= DA SVOLGERE =
Riscrivi tutte queste righe mettendo "magnifying glass" al posto di "magnifier" e senza modificare nient'altro.

= RIGHE DI DATI =
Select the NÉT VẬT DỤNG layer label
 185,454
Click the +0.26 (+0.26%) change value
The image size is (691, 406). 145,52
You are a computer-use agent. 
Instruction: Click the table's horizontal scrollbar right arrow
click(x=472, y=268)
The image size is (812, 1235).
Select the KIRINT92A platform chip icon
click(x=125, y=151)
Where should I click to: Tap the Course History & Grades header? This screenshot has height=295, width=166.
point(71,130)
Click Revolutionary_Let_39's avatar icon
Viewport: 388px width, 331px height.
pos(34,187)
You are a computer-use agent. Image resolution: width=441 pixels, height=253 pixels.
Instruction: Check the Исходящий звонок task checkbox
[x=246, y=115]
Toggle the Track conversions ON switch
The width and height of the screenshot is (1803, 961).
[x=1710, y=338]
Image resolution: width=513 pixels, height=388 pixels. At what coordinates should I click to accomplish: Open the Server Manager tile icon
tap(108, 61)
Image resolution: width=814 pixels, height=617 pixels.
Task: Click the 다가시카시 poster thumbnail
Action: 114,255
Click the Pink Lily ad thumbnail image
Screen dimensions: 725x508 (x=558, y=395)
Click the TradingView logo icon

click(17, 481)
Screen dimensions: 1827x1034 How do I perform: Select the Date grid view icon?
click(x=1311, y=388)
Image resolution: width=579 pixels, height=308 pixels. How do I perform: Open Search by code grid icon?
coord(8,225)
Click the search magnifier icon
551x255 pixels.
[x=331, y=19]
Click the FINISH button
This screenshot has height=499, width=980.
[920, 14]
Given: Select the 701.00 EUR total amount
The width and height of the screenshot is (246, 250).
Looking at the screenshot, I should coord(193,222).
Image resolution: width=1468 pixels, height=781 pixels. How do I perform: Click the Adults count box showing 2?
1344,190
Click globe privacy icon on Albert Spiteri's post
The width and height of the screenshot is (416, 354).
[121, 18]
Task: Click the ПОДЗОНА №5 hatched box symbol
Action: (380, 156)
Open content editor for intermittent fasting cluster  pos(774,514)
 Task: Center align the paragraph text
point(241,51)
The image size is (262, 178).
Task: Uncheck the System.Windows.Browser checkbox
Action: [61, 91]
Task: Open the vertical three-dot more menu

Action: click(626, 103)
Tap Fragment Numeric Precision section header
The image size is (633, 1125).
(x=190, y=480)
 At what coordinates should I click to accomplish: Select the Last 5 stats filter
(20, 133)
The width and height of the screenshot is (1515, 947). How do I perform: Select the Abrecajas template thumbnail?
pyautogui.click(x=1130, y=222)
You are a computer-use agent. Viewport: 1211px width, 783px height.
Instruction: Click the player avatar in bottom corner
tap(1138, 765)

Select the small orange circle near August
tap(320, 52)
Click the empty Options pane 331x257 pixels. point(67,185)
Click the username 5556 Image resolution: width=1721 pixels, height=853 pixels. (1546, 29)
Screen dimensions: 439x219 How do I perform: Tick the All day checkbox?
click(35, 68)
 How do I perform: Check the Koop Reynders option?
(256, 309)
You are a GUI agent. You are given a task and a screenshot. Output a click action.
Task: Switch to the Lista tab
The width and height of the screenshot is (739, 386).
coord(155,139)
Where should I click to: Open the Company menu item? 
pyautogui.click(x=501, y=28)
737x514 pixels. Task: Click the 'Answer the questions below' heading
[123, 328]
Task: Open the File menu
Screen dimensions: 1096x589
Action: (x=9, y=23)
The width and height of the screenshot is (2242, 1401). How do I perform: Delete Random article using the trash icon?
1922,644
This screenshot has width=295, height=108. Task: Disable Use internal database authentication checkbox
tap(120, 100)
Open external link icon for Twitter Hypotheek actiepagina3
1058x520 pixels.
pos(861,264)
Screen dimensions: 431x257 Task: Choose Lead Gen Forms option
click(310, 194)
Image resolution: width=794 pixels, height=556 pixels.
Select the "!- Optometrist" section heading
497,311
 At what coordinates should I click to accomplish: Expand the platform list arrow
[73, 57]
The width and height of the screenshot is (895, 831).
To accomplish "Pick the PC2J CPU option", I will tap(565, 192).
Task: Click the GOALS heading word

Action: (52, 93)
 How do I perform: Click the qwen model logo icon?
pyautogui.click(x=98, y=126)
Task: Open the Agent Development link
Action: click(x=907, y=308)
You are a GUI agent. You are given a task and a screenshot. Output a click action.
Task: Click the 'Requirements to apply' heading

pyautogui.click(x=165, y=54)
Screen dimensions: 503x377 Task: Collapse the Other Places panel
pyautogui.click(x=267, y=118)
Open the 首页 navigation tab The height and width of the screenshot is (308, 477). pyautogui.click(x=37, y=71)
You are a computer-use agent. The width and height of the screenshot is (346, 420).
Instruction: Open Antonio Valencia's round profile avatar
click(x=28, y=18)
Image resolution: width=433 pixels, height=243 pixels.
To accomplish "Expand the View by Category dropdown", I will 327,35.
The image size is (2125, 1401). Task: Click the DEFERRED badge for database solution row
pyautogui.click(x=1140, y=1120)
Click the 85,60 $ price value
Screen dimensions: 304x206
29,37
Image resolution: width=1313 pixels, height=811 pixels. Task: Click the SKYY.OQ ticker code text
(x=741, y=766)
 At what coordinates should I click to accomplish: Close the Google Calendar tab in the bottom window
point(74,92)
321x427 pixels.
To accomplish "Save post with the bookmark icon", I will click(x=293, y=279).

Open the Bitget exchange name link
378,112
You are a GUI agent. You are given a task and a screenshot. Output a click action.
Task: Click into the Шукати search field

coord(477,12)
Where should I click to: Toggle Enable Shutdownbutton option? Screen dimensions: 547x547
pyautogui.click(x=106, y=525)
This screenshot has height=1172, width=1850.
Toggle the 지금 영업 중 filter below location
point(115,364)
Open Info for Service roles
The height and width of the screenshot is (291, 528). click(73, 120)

= SOLUZIONE =
Select the NÉT VẬT DỤNG layer label
 185,454
Click the +0.26 (+0.26%) change value
The image size is (691, 406). 145,52
You are a computer-use agent. 
Instruction: Click the table's horizontal scrollbar right arrow
click(x=472, y=268)
The image size is (812, 1235).
Select the KIRINT92A platform chip icon
click(x=125, y=151)
Where should I click to: Tap the Course History & Grades header? This screenshot has height=295, width=166.
point(71,130)
Click Revolutionary_Let_39's avatar icon
Viewport: 388px width, 331px height.
pos(34,187)
You are a computer-use agent. Image resolution: width=441 pixels, height=253 pixels.
Instruction: Check the Исходящий звонок task checkbox
[x=246, y=115]
Toggle the Track conversions ON switch
The width and height of the screenshot is (1803, 961).
[x=1710, y=338]
Image resolution: width=513 pixels, height=388 pixels. At what coordinates should I click to accomplish: Open the Server Manager tile icon
tap(108, 61)
Image resolution: width=814 pixels, height=617 pixels.
Task: Click the 다가시카시 poster thumbnail
Action: 114,255
Click the Pink Lily ad thumbnail image
Screen dimensions: 725x508 (x=558, y=395)
Click the TradingView logo icon

click(17, 481)
Screen dimensions: 1827x1034 How do I perform: Select the Date grid view icon?
click(x=1311, y=388)
Image resolution: width=579 pixels, height=308 pixels. How do I perform: Open Search by code grid icon?
coord(8,225)
Click the search magnifying glass icon
551x255 pixels.
[x=331, y=19]
Click the FINISH button
This screenshot has height=499, width=980.
[920, 14]
Given: Select the 701.00 EUR total amount
The width and height of the screenshot is (246, 250).
Looking at the screenshot, I should coord(193,222).
Image resolution: width=1468 pixels, height=781 pixels. How do I perform: Click the Adults count box showing 2?
1344,190
Click globe privacy icon on Albert Spiteri's post
The width and height of the screenshot is (416, 354).
[121, 18]
Task: Click the ПОДЗОНА №5 hatched box symbol
Action: (380, 156)
Open content editor for intermittent fasting cluster  pos(774,514)
 Task: Center align the paragraph text
point(241,51)
The image size is (262, 178).
Task: Uncheck the System.Windows.Browser checkbox
Action: [61, 91]
Task: Open the vertical three-dot more menu

Action: click(626, 103)
Tap Fragment Numeric Precision section header
The image size is (633, 1125).
(x=190, y=480)
 At what coordinates should I click to accomplish: Select the Last 5 stats filter
(20, 133)
The width and height of the screenshot is (1515, 947). How do I perform: Select the Abrecajas template thumbnail?
pyautogui.click(x=1130, y=222)
You are a computer-use agent. Viewport: 1211px width, 783px height.
Instruction: Click the player avatar in bottom corner
tap(1138, 765)

Select the small orange circle near August
tap(320, 52)
Click the empty Options pane 331x257 pixels. point(67,185)
Click the username 5556 Image resolution: width=1721 pixels, height=853 pixels. (1546, 29)
Screen dimensions: 439x219 How do I perform: Tick the All day checkbox?
click(35, 68)
 How do I perform: Check the Koop Reynders option?
(256, 309)
You are a GUI agent. You are given a task and a screenshot. Output a click action.
Task: Switch to the Lista tab
The width and height of the screenshot is (739, 386).
coord(155,139)
Where should I click to: Open the Company menu item? 
pyautogui.click(x=501, y=28)
737x514 pixels. Task: Click the 'Answer the questions below' heading
[123, 328]
Task: Open the File menu
Screen dimensions: 1096x589
Action: (x=9, y=23)
The width and height of the screenshot is (2242, 1401). How do I perform: Delete Random article using the trash icon?
1922,644
This screenshot has width=295, height=108. Task: Disable Use internal database authentication checkbox
tap(120, 100)
Open external link icon for Twitter Hypotheek actiepagina3
1058x520 pixels.
pos(861,264)
Screen dimensions: 431x257 Task: Choose Lead Gen Forms option
click(310, 194)
Image resolution: width=794 pixels, height=556 pixels.
Select the "!- Optometrist" section heading
497,311
 At what coordinates should I click to accomplish: Expand the platform list arrow
[73, 57]
The width and height of the screenshot is (895, 831).
To accomplish "Pick the PC2J CPU option", I will tap(565, 192).
Task: Click the GOALS heading word

Action: (52, 93)
 How do I perform: Click the qwen model logo icon?
pyautogui.click(x=98, y=126)
Task: Open the Agent Development link
Action: click(x=907, y=308)
You are a GUI agent. You are given a task and a screenshot. Output a click action.
Task: Click the 'Requirements to apply' heading

pyautogui.click(x=165, y=54)
Screen dimensions: 503x377 Task: Collapse the Other Places panel
pyautogui.click(x=267, y=118)
Open the 首页 navigation tab The height and width of the screenshot is (308, 477). pyautogui.click(x=37, y=71)
You are a computer-use agent. The width and height of the screenshot is (346, 420).
Instruction: Open Antonio Valencia's round profile avatar
click(x=28, y=18)
Image resolution: width=433 pixels, height=243 pixels.
To accomplish "Expand the View by Category dropdown", I will 327,35.
The image size is (2125, 1401). Task: Click the DEFERRED badge for database solution row
pyautogui.click(x=1140, y=1120)
Click the 85,60 $ price value
Screen dimensions: 304x206
29,37
Image resolution: width=1313 pixels, height=811 pixels. Task: Click the SKYY.OQ ticker code text
(x=741, y=766)
 At what coordinates should I click to accomplish: Close the Google Calendar tab in the bottom window
point(74,92)
321x427 pixels.
To accomplish "Save post with the bookmark icon", I will click(x=293, y=279).

Open the Bitget exchange name link
378,112
You are a GUI agent. You are given a task and a screenshot. Output a click action.
Task: Click into the Шукати search field

coord(477,12)
Where should I click to: Toggle Enable Shutdownbutton option? Screen dimensions: 547x547
pyautogui.click(x=106, y=525)
This screenshot has height=1172, width=1850.
Toggle the 지금 영업 중 filter below location
point(115,364)
Open Info for Service roles
The height and width of the screenshot is (291, 528). click(73, 120)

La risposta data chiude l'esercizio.